Fala do presidente sobre ‘lenga-lenga’ para autorizar pesquisa na margem equatorial gera onda de insatisfação no instituto e no Ministério do Meio Ambiente, testando blindagem de Marina Silva
O aumento de pressão pelo presidente Lula (PT) sobre o Ibama (Instituto Brasileiro do Meio Ambiente e dos Recursos Naturais Renováveis) provocou um clima de insatisfação generalizada entre técnicos do órgão e, também, na cúpula do Ministério do Meio Ambiente.
A avaliação de servidores do instituto e de integrantes da pasta ouvidos pela Folha é de que o processo para licenciar os estudos de exploração de petróleo na Bacia Foz do Amazonas passou a ser alvo de extrema interferência política, em vez de seguir um rito formal.
Nesta quarta-feira (12/2), Lula fez críticas abertas ao órgão ambiental, acusando-o de dificultar o licenciamento que busca estudar a viabilidade técnica e econômica da exploração, antes de iniciar a produção de petróleo.
“Se depois a gente vai explorar, é outra discussão. O que não dá é para a gente ficar nesse lenga-lenga. O Ibama é um órgão do governo, parecendo que é um órgão contra o governo”, disse Lula, em entrevista à rádio Diário FM, de Macapá.
A reação foi dura dentro do órgão ambiental, que é vinculado ao Ministério do Meio Ambiente. Um integrante do alto escalão do governo afirmou, sob reserva, que a situação só serve para criar animosidade. Em suas palavras, o presidente e seus auxiliares estão “forçando a barra para acelerar a licença, atropelando a análise técnica”.

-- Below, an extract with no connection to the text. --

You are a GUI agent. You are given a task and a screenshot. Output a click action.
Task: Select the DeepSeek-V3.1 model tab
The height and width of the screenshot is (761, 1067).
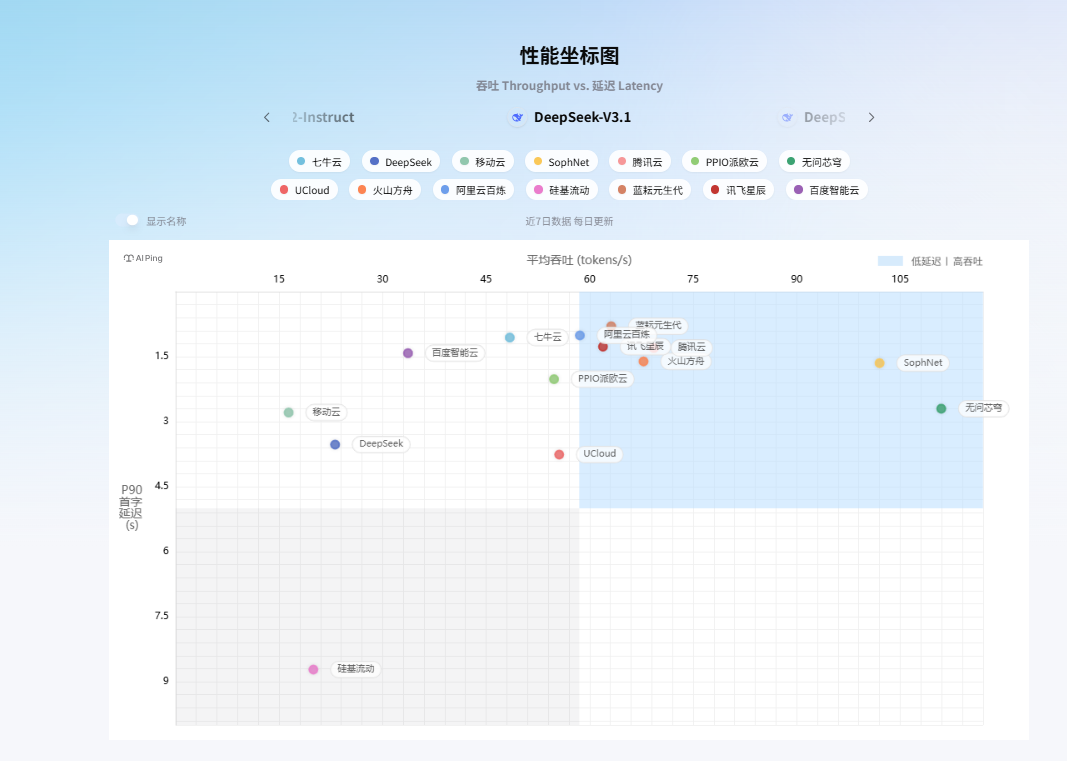tap(582, 118)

A Folha apurou que, com as atualizações de estudos já entregues pela Petrobras ao Ibama, a sinalização dada ao Palácio do Planalto é de que a autorização para pesquisas no chamado bloco 59 será dada pelo órgão, no curto prazo. Até mesmo entre ambientalistas, essa decisão já é dada como certa.
Lula, porém, tem pressionado para que isso ocorra o quanto antes, para evitar que o tema ganhe espaço ao se aproximar da COP30.
O ministro de Minas e Energia, Alexandre Silveira, já declarou que não há mais nada a ser entregue pela Petrobras e que a licença tem que ser dada ainda neste semestre. O bloco FZA-M-59, que a Petrobras pretende explorar, está localizado a aproximadamente 175 quilômetros da costa do Amapá e a cerca de 500 quilômetros da foz do rio Amazonas.
Atualmente, o principal questionamento feito pelo Ibama diz respeito ao Plano de Proteção à Fauna (PPAF), em caso de um eventual vazamento. Segundo a Petrobras afirmou em novembro do ano passado, o programa já apresentado e iniciado para esta etapa de perfuração investigatória “é robusto e sem precedentes no histórico do licenciamento brasileiro”.
Em outubro de 2024, 26 técnicos responsáveis por analisar os estudos apresentados pela Petrobras rejeitaram o material entregue pela petroleira e recomendaram, além indeferimento da licença ambiental, o arquivamento do processo.
O presidente do Ibama, Rodrigo Agostinho, no entanto, abriu espaço para que a Petrobras fizesse o complemento dos estudos. Agora, a empresa aguarda um novo parecer sobre a possibilidade de estudar a área.
Cálculo político
O interesse do presidente Lula no assunto embute um cálculo político que extrapola os planos da Petrobras.
Com a exploração de petróleo na margem equatorial, como é chamada a nova fronteira da indústria na costa norte do país, Lula faz um aceno à base do novo presidente do Senado, Davi Alcolumbre (União-AP), enquanto sinaliza com futuros impactos econômicos à região, sob o discurso de crescimento em razão do recolhimento de royalties e ganhos indiretos para municípios e estados amazônicos.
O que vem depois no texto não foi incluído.